Starting this quarter, we will provide throughput and operating cost guidance by refinery.

Our third quarter guidance is as follows. We expect crude oil throughput at El Paso to be approximately 120,000 to 125,000 per day and total throughput to be approximately 130,000 to 135,000 barrels per day. We expect crude oil throughput at Gallup to be approximately 22,000 to 24,000 barrels per day and total throughput to be approximately 23,000 to 25,000 barrels per day.

In the third quarter we expect operating costs to be approximately $3.50 per barrel at the El Paso Refinery and approximately $6.25 per barrel at the Gallup Refinery.

We expect total SG&A in the third quarter to be approximately $21.5 million.

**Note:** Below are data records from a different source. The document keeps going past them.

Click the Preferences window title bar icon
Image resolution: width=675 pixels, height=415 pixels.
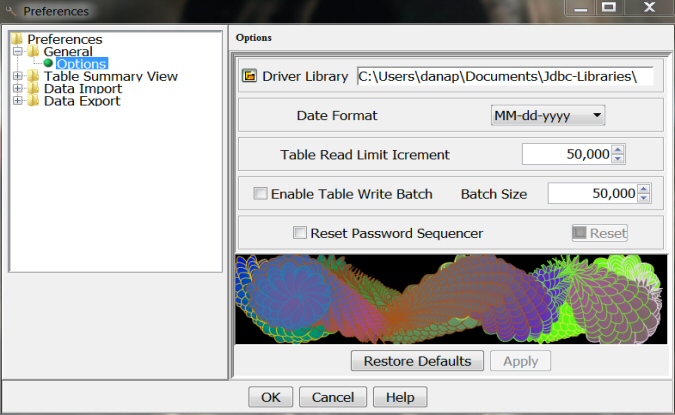point(11,12)
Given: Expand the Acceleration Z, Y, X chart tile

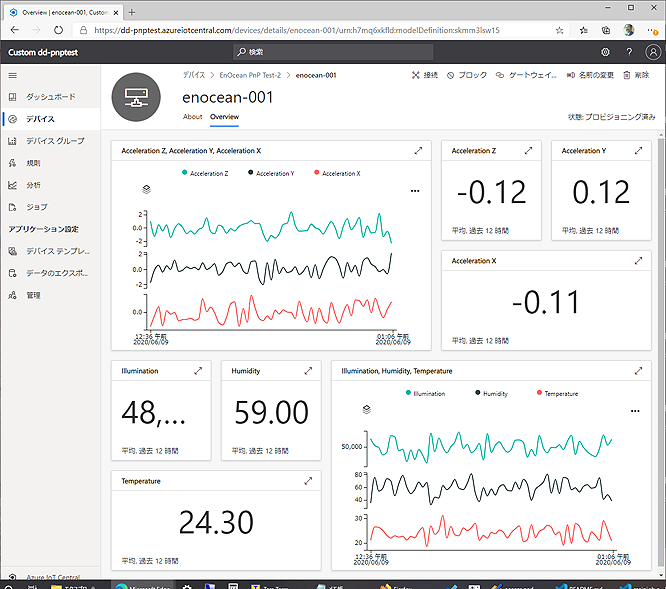Looking at the screenshot, I should (x=418, y=150).
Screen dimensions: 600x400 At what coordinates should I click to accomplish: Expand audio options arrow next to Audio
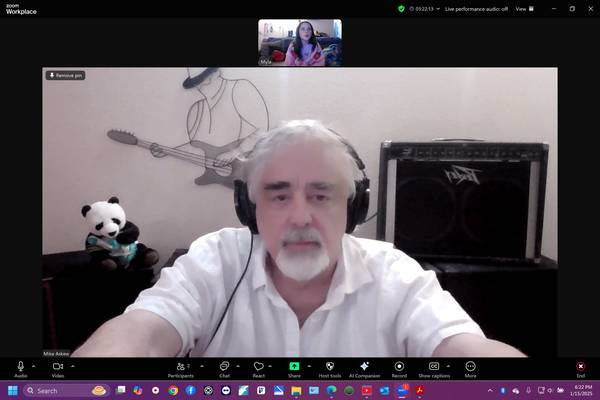34,366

Interest expense will be about $37.5 million and depreciation and amortization will be approximately $35 million for the quarter.

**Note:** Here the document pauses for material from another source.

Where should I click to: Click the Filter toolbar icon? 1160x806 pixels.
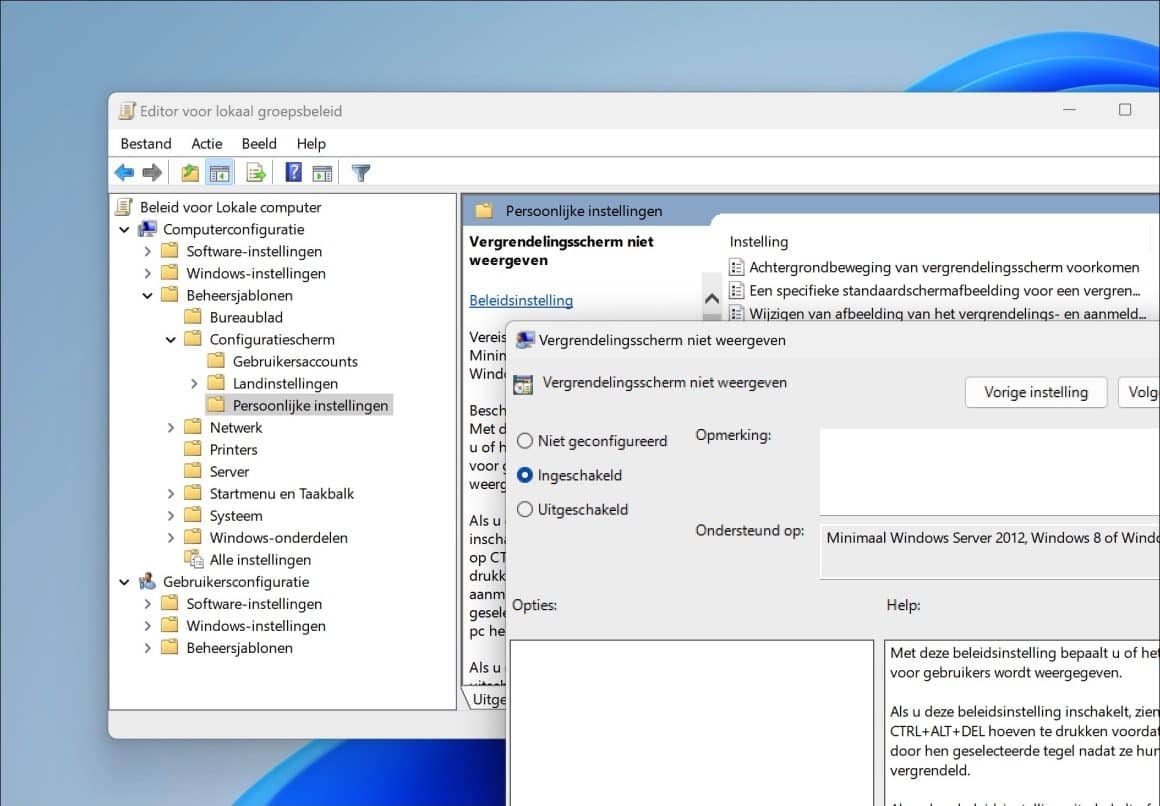(360, 172)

Capital expenditures for the full year of 2010 will be about $100 million. Approximately 80% of the spending will be for regulatory projects and the remaining for ongoing maintenance expenditures.

The following Yorktown operating guidance is for the months of July and August only as we anticipate a mid-September shutdown. We expect crude oil throughput at Yorktown to be approximately 50,000 to 55,000 barrels per day and total throughput to be approximately 65,000 to 70,000 barrels a day. We expect operating costs to be approximately $4.75 per barrel at the Yorktown Refinery.

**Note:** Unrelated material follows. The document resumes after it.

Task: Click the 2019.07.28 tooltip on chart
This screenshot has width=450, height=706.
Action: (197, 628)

Lastly, with respect to the decision to suspend refining operations at Yorktown, the company will incur a onetime cash shutdown cost of approximately $13 million during the last six months of 2010.

We also expect to realize a onetime cash generation of approximately $50 million in Q3 as a result of partially liquidating working capital. We anticipate that by the end of 2010 the terminal operations will generate approximately $20,000 to $25,000 million in annualized EBITDA.

Over the past four quarters, the Yorktown refinery has produced a negative EBITDA of approximately $60 million. Therefore if recent market conditions persist, by suspending refining operations we will achieve significant EBITDA improvement going forward.

In total, when we combine the change in EBITDA, reduced CapEx, and turnaround cost deferral, the cash flow improvement in 2011 could be approximately $100 million to $120 million.

Thank you. I’ll now turn the call back over to Jeff Stevens.

Jeff Stevens

Thanks Gary. To wrap up, we are pleased with the financial results in the quarter but we recognize that we cannot rely on margin improvement alone. As I’ve shared, we are proactively addressing our businesses challenges and with the strength of our southwest business, Western is well positioned for the future.

We’ll now open up the call for questions.

Question-and-Answer Session

Operator

(Operator Instructions) Your first question is coming from the line of Jeff Dietert of Simmons.

Jeff Dietert – Simmons

Could you talk about your approach at Yorktown in sustaining operations and how you’re managing flexibility to restart in the event that margins improve? And give us an indication as to what your criteria would be in order to consider a restart.

Jeff Stevens

We are going through a process right now of going through a safe shutdown. Our first goal, obviously is to maximize the inventories there and turn as much of the product into high value product as we can. Once we complete that, we’ll go through a complete inspection of the whole facility and all the equipment. We will then go through a process of lining up the equipment, laying down nitrogen and other things to preserve the ability to restart the equipment.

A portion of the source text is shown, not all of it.